FC-Sportchef Christian Keller im Interview„Die Spielidee wird nicht hinterfragt“
Geschäftsführer Christian Keller (44) und der 1. FC Köln befinden sich in der ersten großen sportlichen Krise, seit Steffen Baumgart im Sommer 2021 das Traineramt bei dem Fußball-Bundesligisten übernommen hat. Im ersten Teil des großen Rundschau-Interviews äußerst sich der Sportchef gegenüber Tobias Carspecken und Martin Sauerborn zur aktuellen Situation und zur Position des Cheftrainers.
Herr Keller, während der Länderspielpause sind Sie zum Ehrenvorsitzenden Ihres langjährigen Clubs SSV Jahn Regensburg ernannt worden. Was bedeutet Ihnen die Auszeichnung?

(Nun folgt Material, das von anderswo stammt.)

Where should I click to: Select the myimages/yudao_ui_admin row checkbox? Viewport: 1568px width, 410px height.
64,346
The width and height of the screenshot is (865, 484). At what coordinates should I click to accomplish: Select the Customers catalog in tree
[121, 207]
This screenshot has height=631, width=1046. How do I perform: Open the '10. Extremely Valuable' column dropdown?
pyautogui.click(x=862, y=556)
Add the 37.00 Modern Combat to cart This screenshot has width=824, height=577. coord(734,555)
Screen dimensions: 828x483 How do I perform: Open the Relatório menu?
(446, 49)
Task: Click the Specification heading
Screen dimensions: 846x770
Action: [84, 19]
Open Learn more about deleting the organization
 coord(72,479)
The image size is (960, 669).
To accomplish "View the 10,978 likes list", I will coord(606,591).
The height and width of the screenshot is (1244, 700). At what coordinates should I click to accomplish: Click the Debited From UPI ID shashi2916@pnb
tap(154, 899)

Ich habe mich sehr darüber gefreut, weil es zum einen nicht selbstverständlich ist, überhaupt so eine Auszeichnung zu erhalten. Zum anderen hat der Jahn die Auszeichnung durch eine Satzungsänderung extra für mich geschaffen. Es war eine Abrundung der achteinhalb Jahre. Gleichwohl wäre es nicht notwendig gewesen, weil ich bei meinem damaligen Abschied schon mehr als reich beschenkt worden bin. Das hätte bei weitem ausgereicht. Es war natürlich trotzdem schön und emotional. Als der Aufsichtsratsvorsitzende bei seiner Laudatio die achteinhalb Jahre Revue passieren ließ, war mein Kopf voller Bilder. Die Danksagung ist mir dann schwerer gefallen, als ich es gedacht hätte.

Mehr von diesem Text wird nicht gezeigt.